To-do item:
Starting at the line that contains "What do you" and running through the end of the data, swap "screenshot" for "screen capture" and change nothing else. Leave the pictures out of your answer.

Data in this exercise:
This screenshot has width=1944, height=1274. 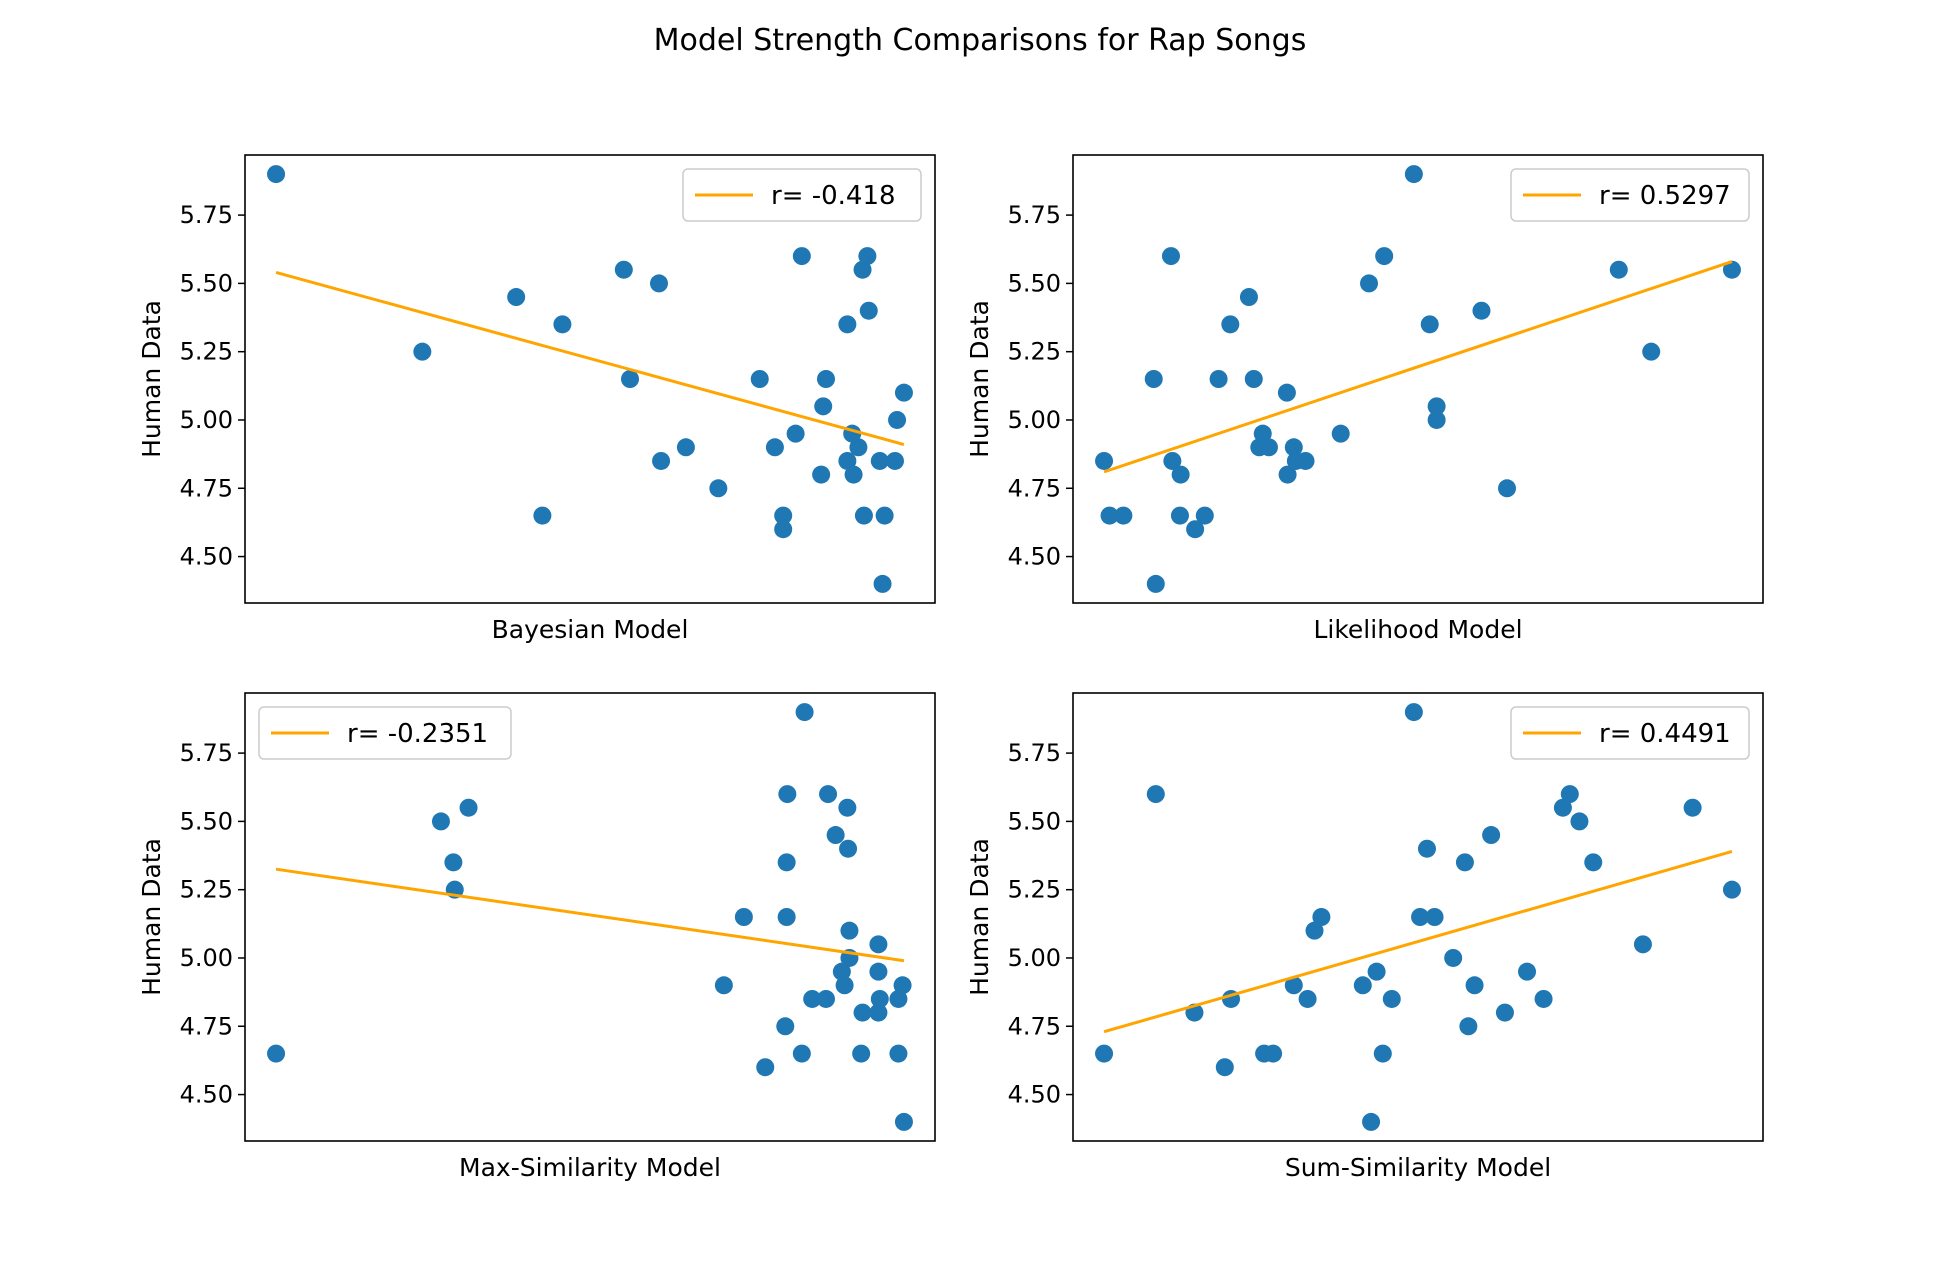 I want to click on x-axis-label: Bayesian Model, so click(x=590, y=630).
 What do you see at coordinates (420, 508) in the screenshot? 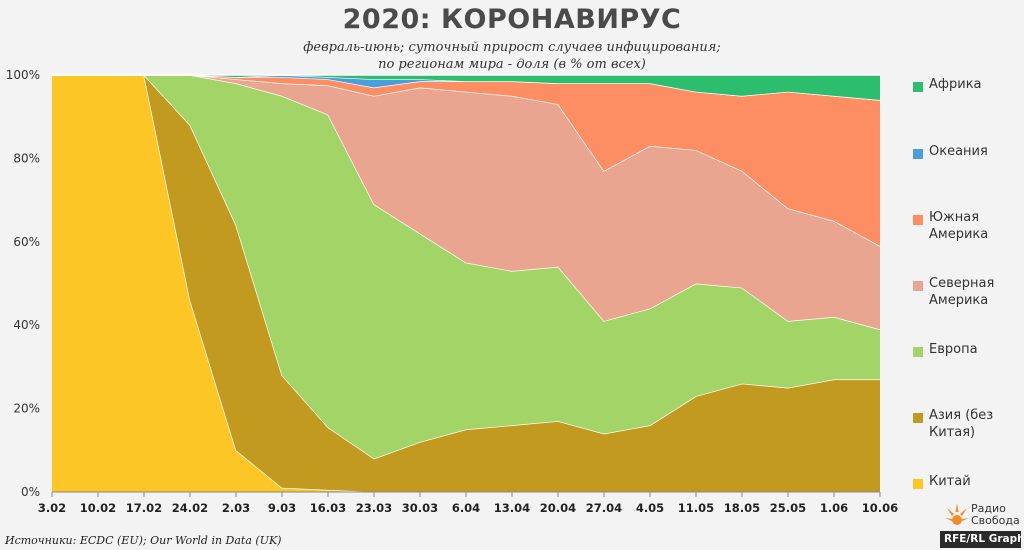
I see `x-tick-label: 30.03` at bounding box center [420, 508].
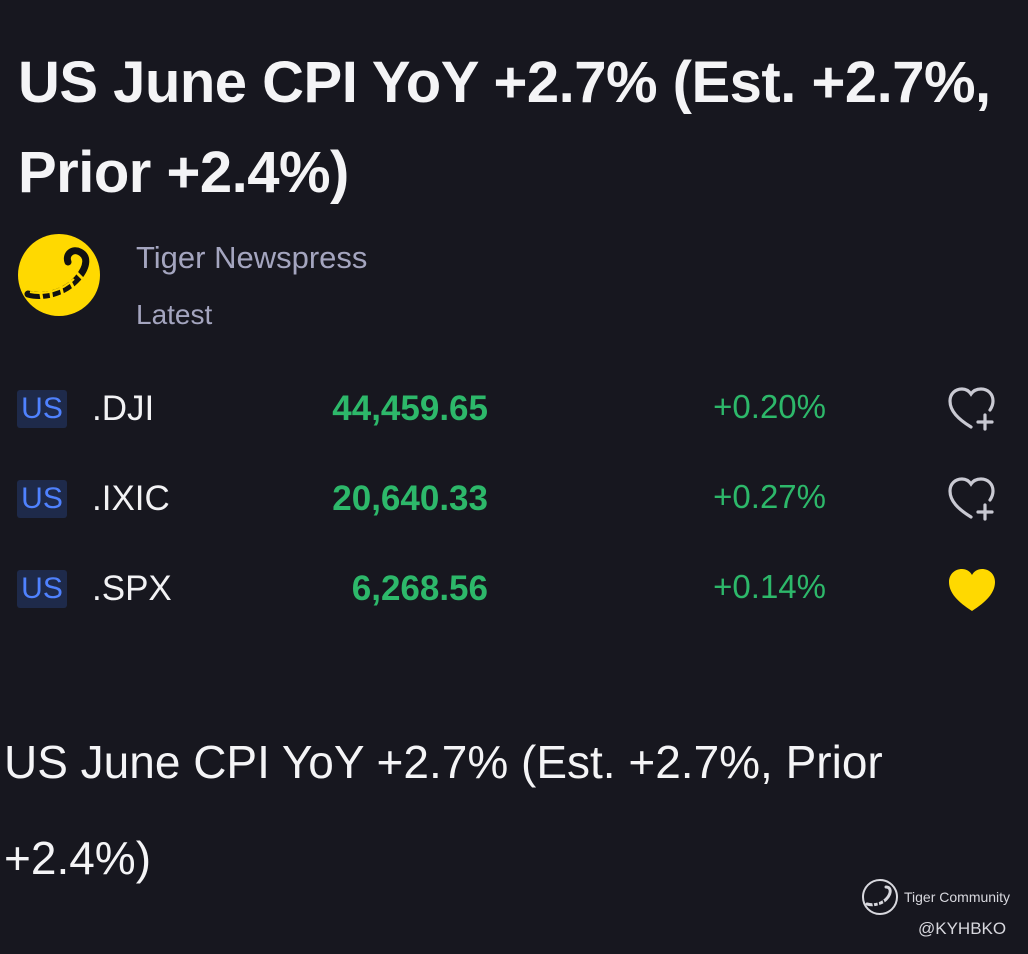 Image resolution: width=1028 pixels, height=954 pixels. I want to click on heart-filled-icon, so click(972, 590).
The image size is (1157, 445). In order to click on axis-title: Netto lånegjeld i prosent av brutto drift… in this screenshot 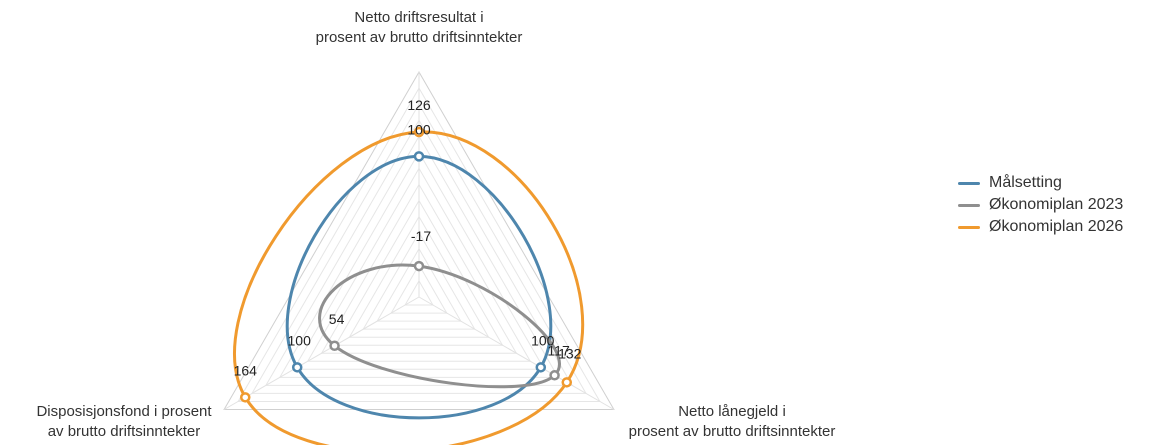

Finished exercise:
 What do you see at coordinates (420, 508) in the screen capture? 
I see `x-tick-label: 30.03` at bounding box center [420, 508].
 Image resolution: width=1028 pixels, height=954 pixels. I want to click on heart-filled-icon, so click(972, 590).
The image size is (1157, 445). In order to click on axis-title: Netto lånegjeld i prosent av brutto drift… in this screen capture 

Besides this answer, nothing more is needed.